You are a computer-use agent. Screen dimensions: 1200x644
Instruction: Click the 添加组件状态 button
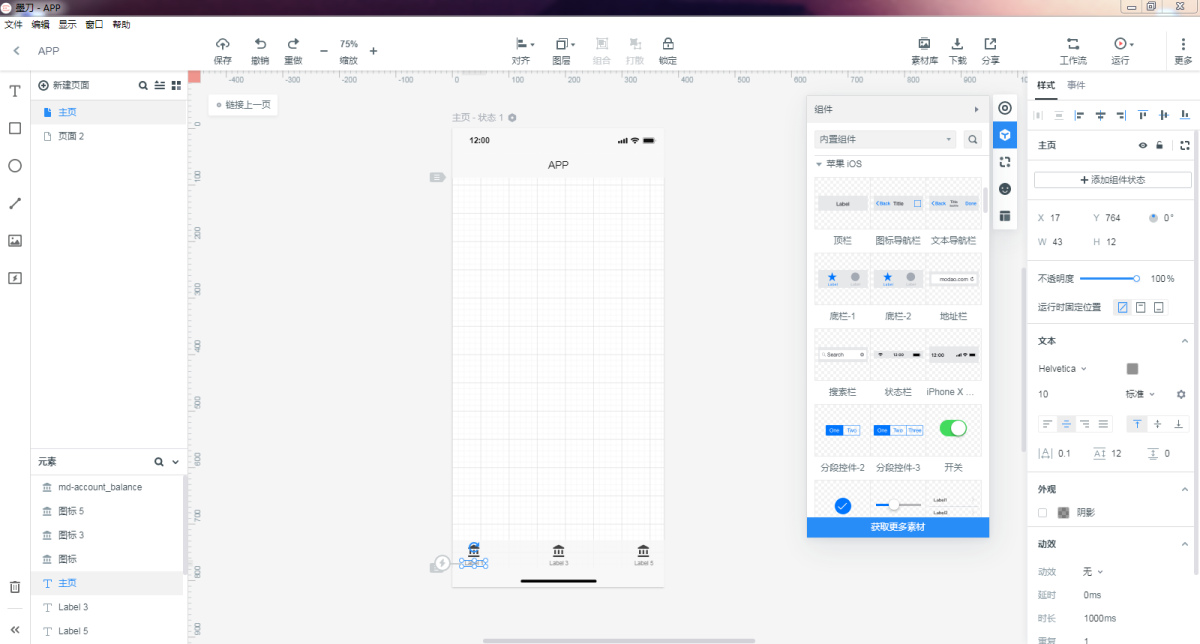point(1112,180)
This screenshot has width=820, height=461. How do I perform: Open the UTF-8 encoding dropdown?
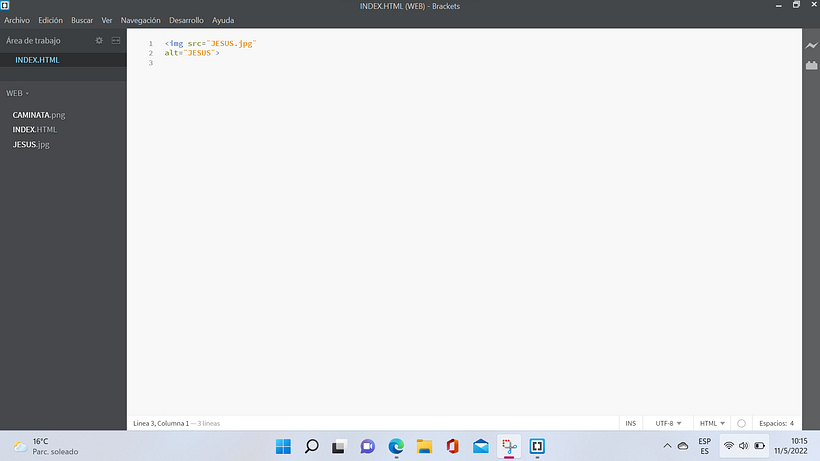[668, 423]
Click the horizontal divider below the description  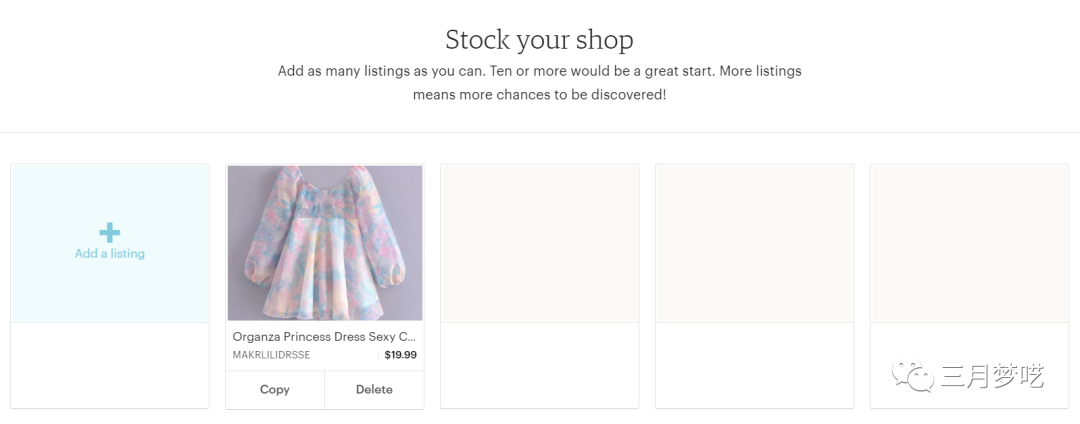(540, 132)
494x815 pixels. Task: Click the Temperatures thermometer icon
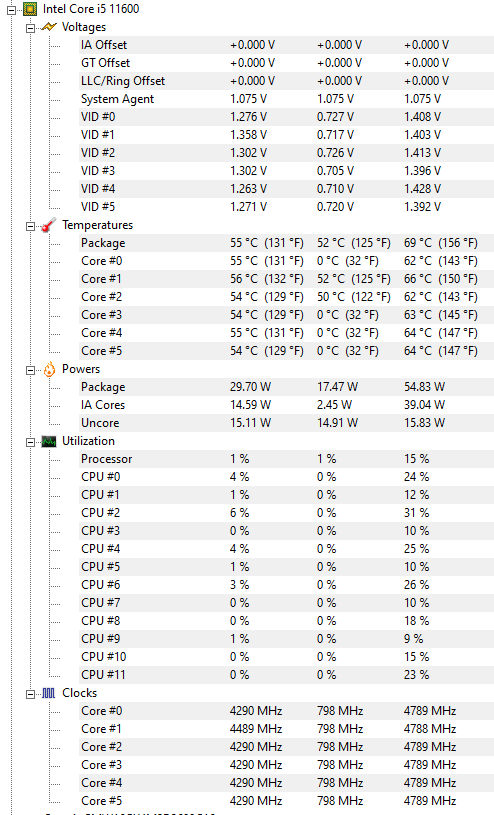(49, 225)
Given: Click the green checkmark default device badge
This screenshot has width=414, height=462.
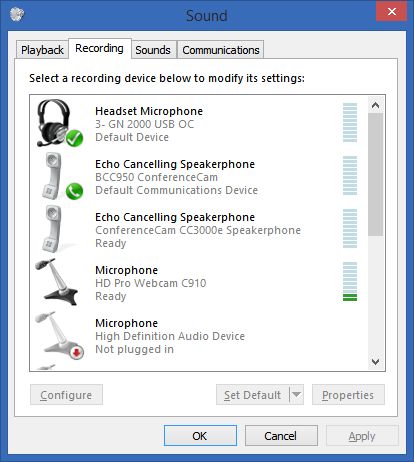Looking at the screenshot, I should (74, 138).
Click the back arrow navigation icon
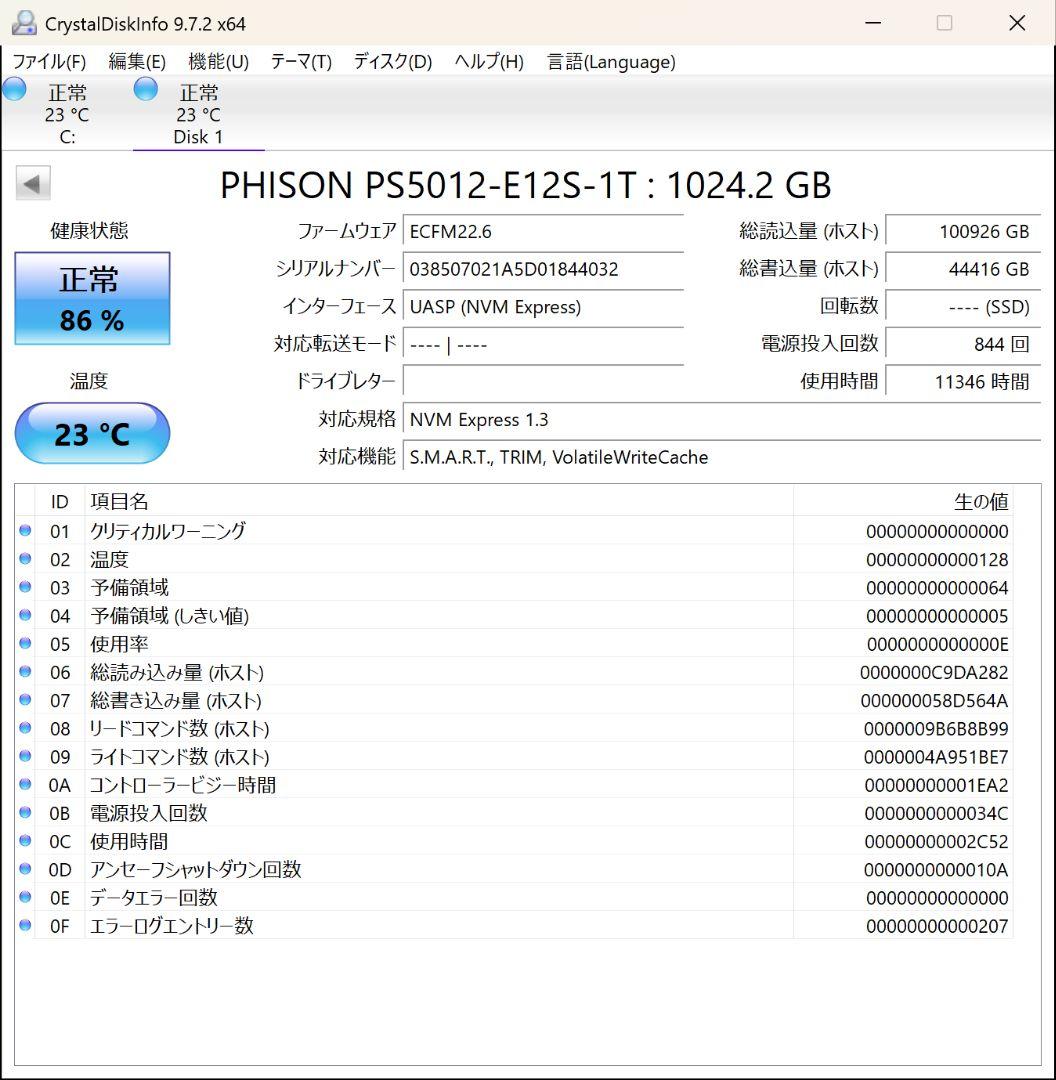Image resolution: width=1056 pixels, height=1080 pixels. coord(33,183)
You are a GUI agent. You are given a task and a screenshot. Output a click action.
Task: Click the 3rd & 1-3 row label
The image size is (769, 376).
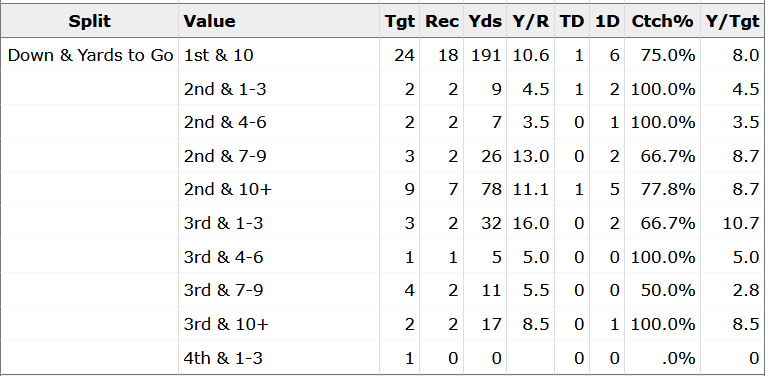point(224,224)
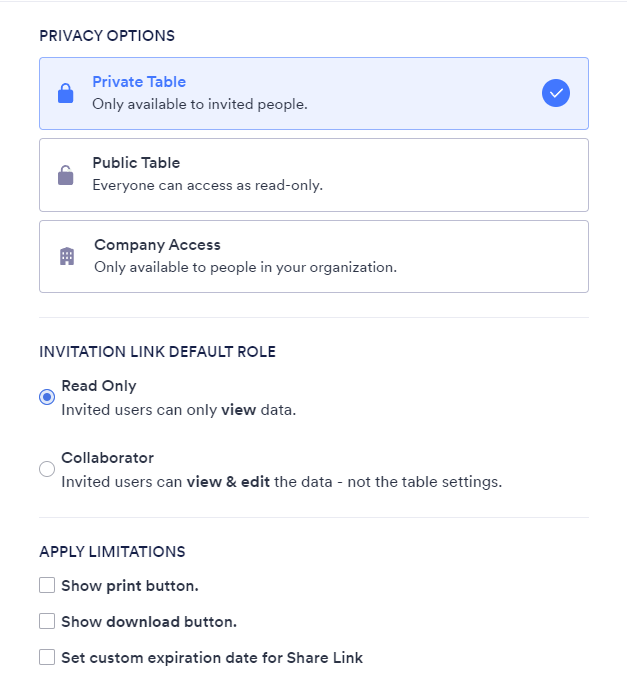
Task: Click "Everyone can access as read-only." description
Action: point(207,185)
•••••
Problem details:
In the records above, find each line with the string "agent" and list it.

Output of the exercise:
You are a computer-use agent. Screen dimensions: 1200x644
You are a GUI agent. You are given a task and a screenshot. Output a click action.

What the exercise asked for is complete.